Nicolas: We also put CME on YouTube jets and f16 and kind of demonstrated we could do it on legacy hardware and do over the update while flying the jet with no impact. The wildness of the aircraft and be able to update AI components while flying the jet using containers. That was never been done before. It's kind of a Tesla of jets and that was pretty cool.
Audra: Absolutely.
The Next Chapter
Rachael: That's exciting. It kind of makes me ask what's next for you too like after this whole Sage thing like where were you gonna put your next sites?
Nicolas: Well it took me 18 months after leaving the government to get excited about something. So that tells you that Sure. It was pretty tough on me moving from jets and space systems and nuclear stuff and like oh I'm not gonna do a freaking mobile app you know?
It was painful a little bit to find something to get me excited enough. ChatGPT and Sage and all the stuff we're doing there is kind of very nascent and I think it's gonna evolve into something pretty exciting. And I think it got me excited enough to create a company that should tell you that the bar is pretty high already. So that's a lot of cool stuff.
Rachael: Yes I'm excited. I don't think things are gonna be remotely similar in the next I don't know 10 years maybe five years even Nick I don't know. What do you think?
Nicolas: It's gonna be completely different. Completely different. I think the biggest thing for people to pay attention to is self-learning and investing in themselves and spending an hour a day learning people. Spend an hour a day on freaking TikTok. First, delete it and remove it from your device.
Passion and Growth
Nicolas: And just investing in yourself and learning, I think is gonna be key in it. The velocity is increasing such that it used to be a 20-year cycle or 10 years. Then five years now I think we're less than a year cycle of innovation and yes you become obsolete within a year and it's just unsustainable.
But if you're not passionate you should probably pick a different job cuz it's very tough to reinvent yourself if you don't have passion. It becomes too stringent and too difficult and too painful to keep up. And there are other jobs where you don't have to do that. And if you don't have the passion you should probably not be in it anymore you know?
Rachael: Absolutely.
Audra: I think when it comes to doing a career you should always have passion for what you do. Otherwise, there's no point getting outta bed in the morning.
Nicolas: That's right.
Rachael: A hundred percent. Well, I love it. This has been so wonderful Nick having you on our podcast. I just really appreciate all the great insights and I love the closing message too.

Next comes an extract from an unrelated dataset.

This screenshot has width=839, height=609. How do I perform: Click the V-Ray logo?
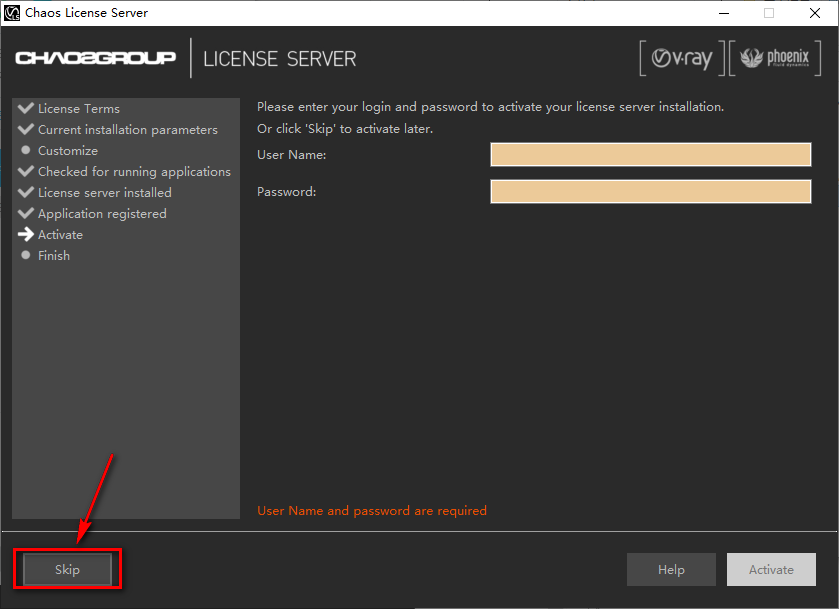pos(682,58)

Invest in yourself because I think a lot of people forget that. I mean to your point they get caught up in the day-to-day or your TikTok and you don't realize how much time you are losing just on things that don't matter right.
Embracing Change and Staying Secure
Rachael: And when you start kind of cutting those out and focusing that time in a different way can have a huge impact on your life and kind of what you enjoy doing and get out of life. So I love that message very much.

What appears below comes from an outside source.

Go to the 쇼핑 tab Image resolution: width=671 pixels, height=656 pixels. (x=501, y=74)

Nicolas: Well thank you. I appreciate it. It was great. Thanks for having me.
Rachael: Definitely I'd love to circle back maybe nine months, a year. And see how things have changed because I think it's gonna be a completely different conversation
Nicolas: The world would've changed.
Rachael: Exactly. And I'm so excited to see where that takes us.
Audra: And Nick thank you for being my first like very iconic person to start with on co-hosting the podcast. It's been brilliant.

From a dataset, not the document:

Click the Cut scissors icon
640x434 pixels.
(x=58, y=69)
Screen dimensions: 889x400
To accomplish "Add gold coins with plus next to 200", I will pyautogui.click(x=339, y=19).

Nicolas: Yes thanks for having me. This was a lot of fun.
Rachael: Absolutely. All right so to all of our listeners out there thank you so much for joining us this week. And again welcome Audra to the podcast. We've got a lot of fun stuff ahead but I can't think of a better way to kick off your first show. So Nicolas Chaillan, Audra again thank you so much. And until next time everybody stays secure.
About Our Guest
Nicolas Chaillan is a technology entrepreneur, software developer, cybersecurity expert, and inventor. He was the first U.S. Air Force chief software officer (CSO) and is the founder of Ask Sage, Learn with Nic, and In the Nic of Time.